No comment invece da Pechino: la portavoce del ministero degli Esteri cinese, Mao Ning, s’è rifiutata di esprimere commenti. “Le elezioni americane sono una questione interna degli Stati Uniti”, ha risposto a una domanda specifica nel corso del briefing quotidiano.
‘Obama vuole essere imparziale, nessun candidato alternativo’
Barack Obama si è posizionato come un anziano statistica imparziale al di sopra delle macchinazioni di partito. E per questo non va letto troppo nel suo mancato appoggio a Kamala Harris. Lo affermano fonti vicini all’ex presidente con il New York Times, secondo le quali Obama non aveva in mente un candidato alternativo quando ha deciso di non appoggiare subito Harris.
L’ex presidente inoltre è stato neutrale anche nelle primarie democratiche del 2020. Obama ha poi voluto dedicare la giornata a Joe Biden, un uomo profondamente orgoglioso che non gli ha mai del tutto perdonato di aver appoggiato rapidamente Hillary Clinton nel 2016 e gli ha consigliato di non candidarsi nel 2020.
Il Nyt: ‘scelta coraggiosa di Biden, i democratici colgano l’occasione’
“Biden ha fatto una scelta coraggiosa. I democratici ora devono cogliere l’occasione”. Lo afferma il board editoriale del New York Times, sottolineando che decidendo di lasciare alla fine del mandato Biden aumenta “notevolmente le chance del suo partito di proteggere il Paese dal pericolo di un ritorno di Donald Trump alla presidenza”.

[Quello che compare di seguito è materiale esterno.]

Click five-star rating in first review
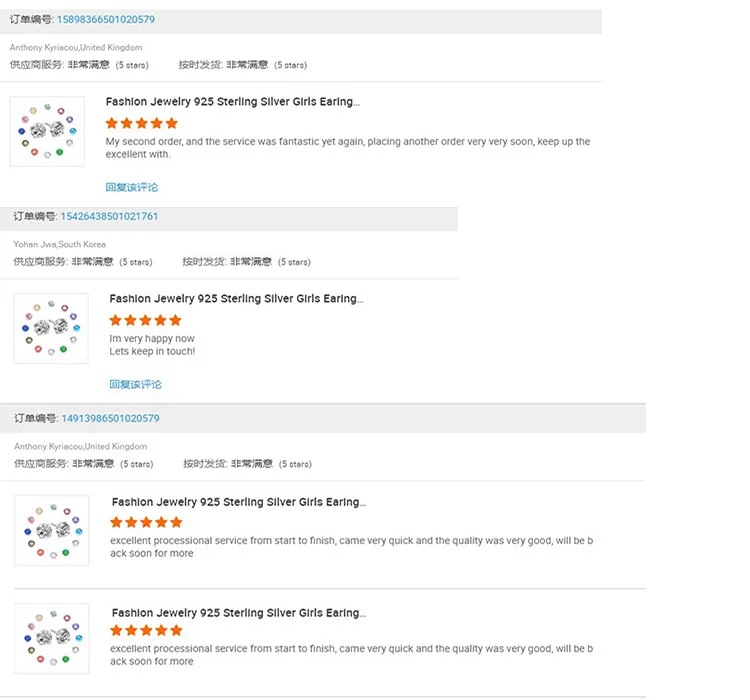Image resolution: width=750 pixels, height=700 pixels. (x=142, y=123)
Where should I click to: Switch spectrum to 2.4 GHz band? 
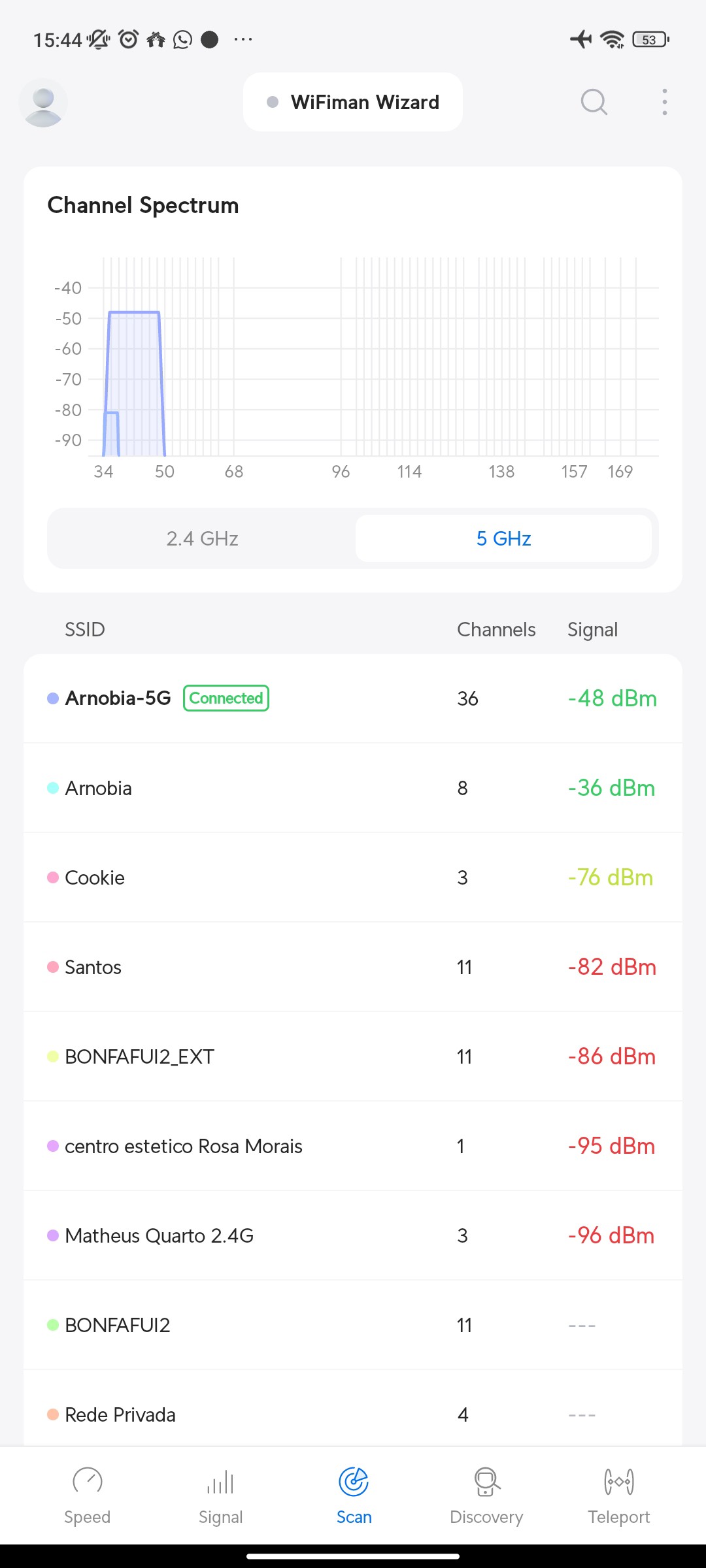coord(202,538)
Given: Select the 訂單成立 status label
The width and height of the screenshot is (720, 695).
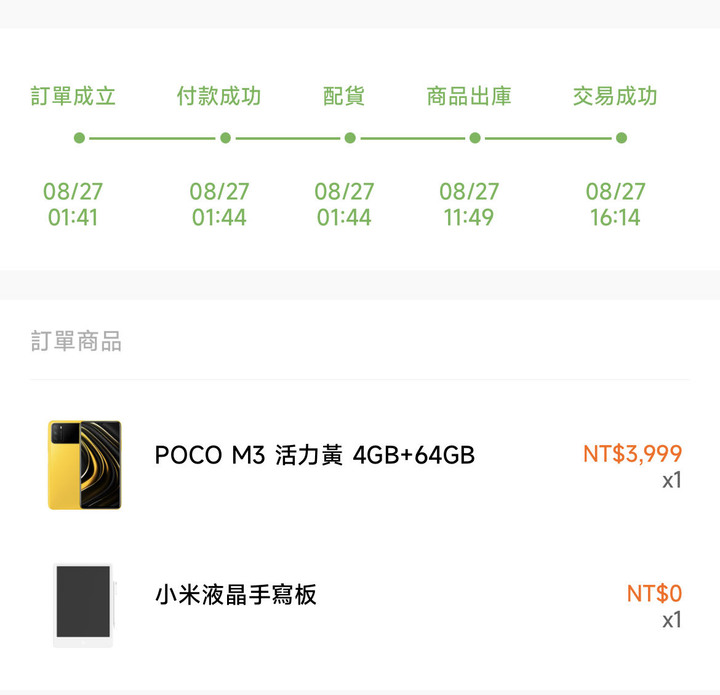Looking at the screenshot, I should click(x=73, y=96).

Biden “ha fatto una cosa che Trump non farà mai: ha messo l’interesse del Paese sopra il suo orgoglio e la sua ambizione”, aggiunge il New York Times. “Biden ha fatto la sua sua parte, ma il progetto democratico non è mai completo. Il lavoro passa ora alla nuova generazione di leader politici e agli americani”, ha messo in evidenza il New York Times.